The process used means Lincoln Electric can produce or repair critical parts with complex geometries in superfast turnaround times. No lengthy waits for a casting to be made or for replacement parts to be shipped.
For parts of this size, simulating build processes and final part dimensions with finite element analysis (FEA), as you would for smaller scale 3D printing, would take too long, says Douglass.
“The compute horsepower needed to do parts this large isn’t there, we found. So we just go with good engineering principles,” he says, pointing across the table to his colleague. “Smart people like Amanda figure out how to do it and make sure it’s done well.”
Checking everything is where 3D scanning comes into play. To meet this need, Lincoln Electric opted for Creaform’s MetraScan 3D, a fast and highly accurate portable 3D scanner that is built for shop floor environments and capable of scanning objects without need for clean-up or targets and regardless of temperature.
That’s a huge time saving when you need to capture parts mid-way through a build process. Some of the parts are so large that they need to be scanned in situ. “It’s difficult to get the scan all in one piece, because we can’t get around to the other side,” says Dodge.
To solve the problem, she explains that they merge the two scans into one model, using a mix of Creaform VXelements software and most often Lincoln Electric’s own software, SculptPrint OS.

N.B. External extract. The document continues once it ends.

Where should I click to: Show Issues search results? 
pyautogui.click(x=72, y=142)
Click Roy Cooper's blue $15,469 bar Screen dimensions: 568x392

“It started off as a complex curve machining software for 5-axis machining,” explains Douglass of SculptPrint, “and we approached [the developer] with the concept of flipping it inside out. Instead of the software modelling removing material, it would be adding material. He was intrigued, and eventually we absorbed the software into our company.”
The final part has to be machined from the near net shape 3D-printed part. Ensuring the desired part still fits within the printed geometry and finding the best fit is key to a successful outcome, especially given the cost and timescale of producing such parts. The optimal placement of the ‘part within the part’ can be difficult to gauge, so 3D scanning helps ensure everything is well within the necessary parameters and boundaries.
“A lot of times, we have parts with unique features,” says Dodge. “3D scans enable us to assess all the complex features we are printing—and verify that all those features are correct.” Douglass concludes: “We’re trying to find customers who don’t know that we can solve their problem. It’s not on their radar that it’s even possible. So getting their attention is pretty hard.”
But as the technology gains wider recognition, more companies are beating a path to Lincoln Electric’s door. Once there, the only question is: How big can they go?